As their assignments take the couple and their two children around the world, Lauren said her studies at St. Thomas have given her the skills to work in many areas, as her job changes each time Joe has a new assignment. Certified in bilingual education, she has taught for 15 years, mostly in Spanish immersion programs at the early childhood level.
“I am most proud of my teaching career,” Lauren said. “I have been able to apply the skills essential to this career to other positions in posts where teaching is not a viable option.”
In addition to jobs in education, she worked as a consular associate in Argentina, adjudicating non-immigrant and immigrant visas, and she works presently as a community liaison officer in Vancouver, assisting consulate families as they transition to their lives in Canada or return to the United States.
Lauren has had the chance to learn quilting in Korea, be part of a Gaelic choir in Buenos Aires and visit the shrine of the Virgin of Guadalupe in Mexico City.
“Being a foreign service family is challenging, but also provides many opportunities,” Lauren said. “Adapting to new homes and new cultures and leaving behind friends is difficult, but the experiences my family has had are invaluable. To see your own country through the eyes of the citizens of other countries is eye opening.”
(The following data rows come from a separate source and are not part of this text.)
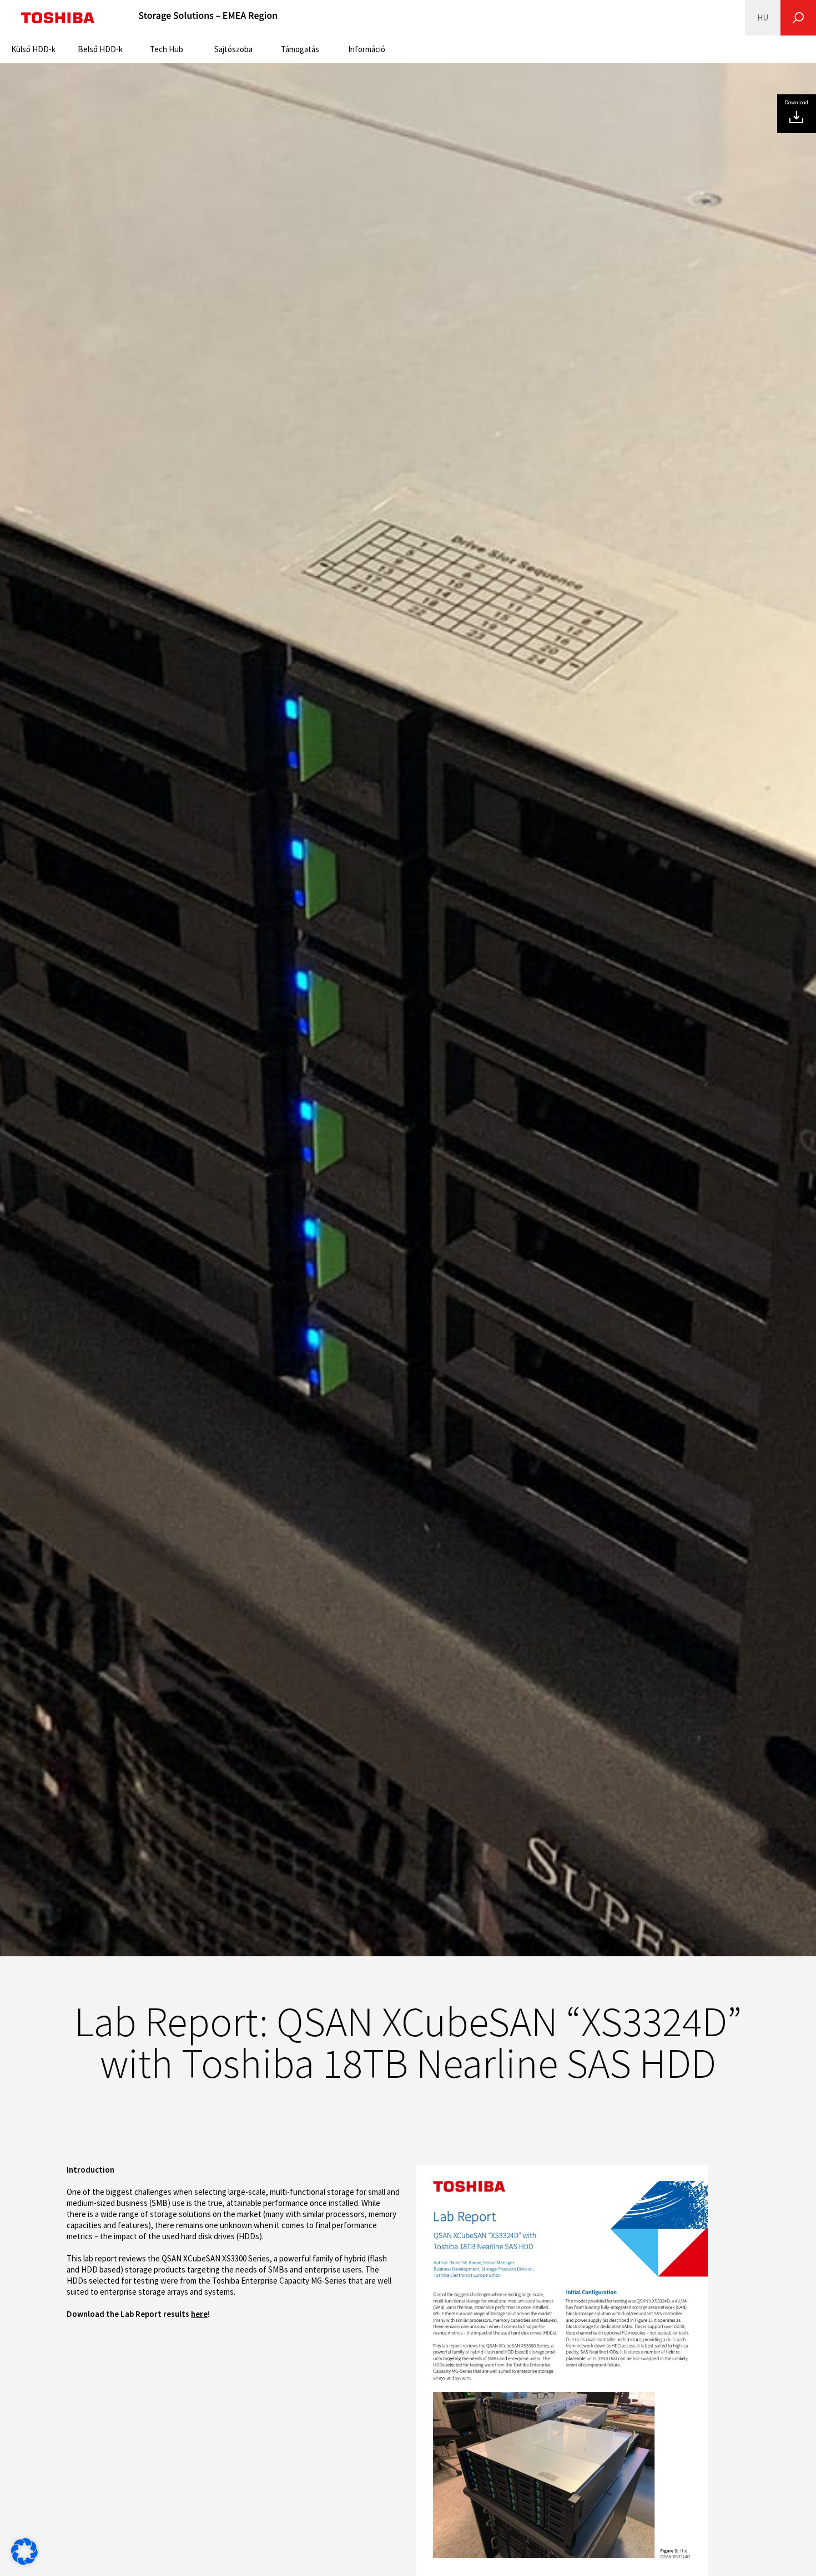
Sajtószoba (233, 49)
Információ (366, 49)
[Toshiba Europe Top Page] (57, 17)
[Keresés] (798, 18)
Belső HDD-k (100, 49)
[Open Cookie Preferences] (24, 2562)
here (199, 2314)
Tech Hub (166, 49)
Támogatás (300, 49)
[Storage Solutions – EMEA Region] (208, 17)
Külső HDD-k (33, 49)
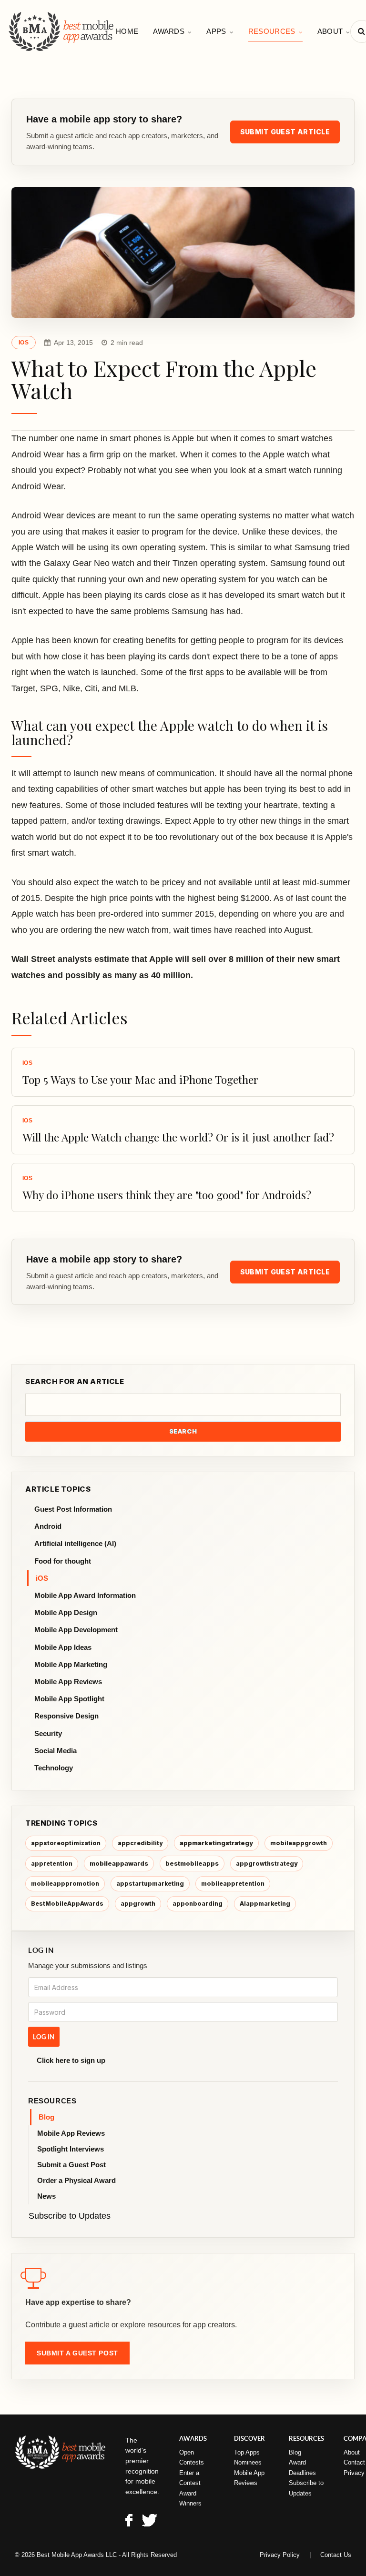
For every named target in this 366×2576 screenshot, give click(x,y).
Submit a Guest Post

Center for International Studies Makes Foreign Service Connection
The University has a history of preparing students for careers in international relations and diplomacy. Joe Salazar is one of four alumni who have become U.S. foreign service officers, three of them from the Center for International Studies.
The Center recently announced a new partnership with the American Foreign Service Association in Washington, D.C., to promote and deepen public understanding of U.S. diplomacy, and the Center will launch a new “Distinguished Diplomat” lecture series with Ambassador John Negroponte at 6:30 p.m. on March 21 at La Colombe D’Or Ballroom, 3410 Montrose Blvd.
Joe said the partnership is a great opportunity to advance the public understanding of U.S. diplomacy.
“It is also a key component in increasing the understanding among the next generation of U.S. diplomats of the role of the United States in a rapidly changing global landscape, and developing the necessary skills and abilities to meet the international challenges and opportunities facing our nation,” he said.